_What the task asks_:
Could you copy out all the lines in the material below where the word "each" occurs?

_Information supplied_:
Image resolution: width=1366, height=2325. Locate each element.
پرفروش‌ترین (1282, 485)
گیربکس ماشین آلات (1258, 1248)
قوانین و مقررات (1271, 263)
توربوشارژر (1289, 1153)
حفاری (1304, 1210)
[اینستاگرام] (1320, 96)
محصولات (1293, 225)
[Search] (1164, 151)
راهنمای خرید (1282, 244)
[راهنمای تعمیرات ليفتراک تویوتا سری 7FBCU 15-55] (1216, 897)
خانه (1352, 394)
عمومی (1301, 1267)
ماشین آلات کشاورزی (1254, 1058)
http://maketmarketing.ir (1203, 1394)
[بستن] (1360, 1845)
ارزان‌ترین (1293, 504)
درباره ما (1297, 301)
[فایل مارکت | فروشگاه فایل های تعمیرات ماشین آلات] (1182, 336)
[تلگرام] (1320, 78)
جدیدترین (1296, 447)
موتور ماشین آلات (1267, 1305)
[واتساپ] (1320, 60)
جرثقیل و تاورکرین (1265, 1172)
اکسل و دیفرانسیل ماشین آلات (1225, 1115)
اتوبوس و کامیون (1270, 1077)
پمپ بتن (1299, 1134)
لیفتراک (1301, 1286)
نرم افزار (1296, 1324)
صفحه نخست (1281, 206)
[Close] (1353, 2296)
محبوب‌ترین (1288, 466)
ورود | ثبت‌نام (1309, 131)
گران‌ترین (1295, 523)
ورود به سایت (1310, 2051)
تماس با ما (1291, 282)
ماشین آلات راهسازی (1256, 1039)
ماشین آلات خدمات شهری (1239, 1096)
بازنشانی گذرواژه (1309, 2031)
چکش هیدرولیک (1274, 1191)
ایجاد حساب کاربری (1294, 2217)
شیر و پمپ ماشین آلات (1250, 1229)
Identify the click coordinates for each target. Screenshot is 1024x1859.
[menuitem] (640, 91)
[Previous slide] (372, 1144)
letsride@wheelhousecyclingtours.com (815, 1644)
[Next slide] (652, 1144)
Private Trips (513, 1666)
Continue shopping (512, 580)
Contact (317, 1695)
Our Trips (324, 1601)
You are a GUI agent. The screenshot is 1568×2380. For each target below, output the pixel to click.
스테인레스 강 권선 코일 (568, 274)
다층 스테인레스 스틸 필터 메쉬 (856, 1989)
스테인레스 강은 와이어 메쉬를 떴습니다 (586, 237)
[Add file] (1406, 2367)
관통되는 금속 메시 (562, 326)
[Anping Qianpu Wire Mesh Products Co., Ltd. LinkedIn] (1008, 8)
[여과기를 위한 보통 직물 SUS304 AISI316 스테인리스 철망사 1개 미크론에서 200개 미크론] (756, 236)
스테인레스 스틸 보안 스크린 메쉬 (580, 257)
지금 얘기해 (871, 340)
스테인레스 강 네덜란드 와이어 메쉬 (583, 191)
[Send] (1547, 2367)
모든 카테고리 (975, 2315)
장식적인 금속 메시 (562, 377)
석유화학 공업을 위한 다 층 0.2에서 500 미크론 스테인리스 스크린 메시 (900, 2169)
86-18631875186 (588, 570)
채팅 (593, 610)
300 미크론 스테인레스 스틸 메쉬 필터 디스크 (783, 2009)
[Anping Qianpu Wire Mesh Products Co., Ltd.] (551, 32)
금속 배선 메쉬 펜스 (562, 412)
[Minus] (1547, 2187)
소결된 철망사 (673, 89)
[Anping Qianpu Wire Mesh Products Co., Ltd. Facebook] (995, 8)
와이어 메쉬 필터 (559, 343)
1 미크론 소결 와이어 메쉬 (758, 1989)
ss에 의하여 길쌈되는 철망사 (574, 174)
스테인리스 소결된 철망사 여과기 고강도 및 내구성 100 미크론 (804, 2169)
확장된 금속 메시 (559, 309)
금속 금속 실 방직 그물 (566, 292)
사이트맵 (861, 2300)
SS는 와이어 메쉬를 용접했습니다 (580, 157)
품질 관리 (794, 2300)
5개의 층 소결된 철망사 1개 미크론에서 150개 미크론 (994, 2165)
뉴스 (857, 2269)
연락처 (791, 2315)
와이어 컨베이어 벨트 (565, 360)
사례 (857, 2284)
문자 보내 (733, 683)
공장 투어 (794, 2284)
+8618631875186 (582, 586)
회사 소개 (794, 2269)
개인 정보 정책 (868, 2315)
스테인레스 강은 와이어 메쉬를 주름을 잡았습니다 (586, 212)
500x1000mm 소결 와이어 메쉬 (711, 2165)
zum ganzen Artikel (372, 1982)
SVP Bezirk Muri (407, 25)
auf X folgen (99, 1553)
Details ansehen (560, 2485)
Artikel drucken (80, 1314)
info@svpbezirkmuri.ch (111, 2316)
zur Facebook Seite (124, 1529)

_Exercise response_:
Image resolution: width=1366, height=2325. Locate each element.
Identify the click coordinates for each target. Screenshot is 1024x1859.
You are a GUI agent. The screenshot is 1568×2380. For each target below, output the pixel to click.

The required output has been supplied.